# Lab Two: Exploring Image Data

#### *Harrison Noble, Henry Lambson*


## 1. Business Understanding

### 1.1 Overview of the Dataset

The dataset we selected contains pictures of faces that are either real, or have been edited. The edited photos have been categorized into easy, mid, and hard in terms of the difficulty to determine that they are fake. The dataset made it clear that these groupings are subjective and as such will not be used as explicit categories. Instead we will just be focusing on whether the image is real or fake. There are 960 fake images and 1081 real images in the dataset. 

### 1.2 Purpose of the Data

This data was gathered in 2019 and according to reference 1, it was gathered for the purpose of training an algorithm to distinguish fake or edited images of faces from real, unedited ones. 

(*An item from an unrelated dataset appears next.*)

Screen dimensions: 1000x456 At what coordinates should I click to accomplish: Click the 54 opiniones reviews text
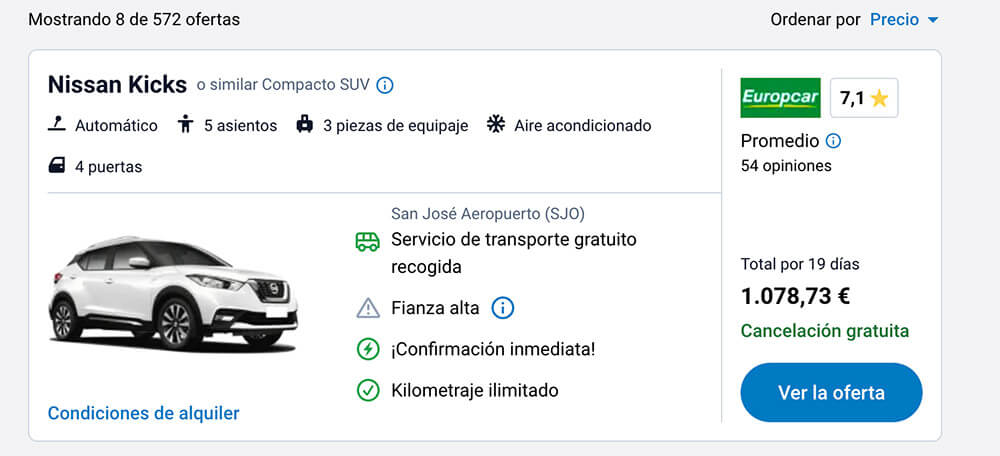coord(786,166)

### 1.3 Prediction Task for Dataset

To determine whether a photo on social media has been edited or doctored in some way. This could be useful to find and dispose of bot or fake accounts.  

### 1.4 Data Importance

This data is important because it can help stop the spread of misleading images such as scammers using fake images for their accounts, or a deep-fake generated incriminating or slandering image of someone. Social media has become such a large part of society so an algorithm that helps detect doctored photos could be useful in a moderating capacity, whether that be flagging images that are detected to be fake, or banning the accounts that use the photos. Since the dataset is only made up of faces, these would be the only kinds of images that could be detected by the algorithm.       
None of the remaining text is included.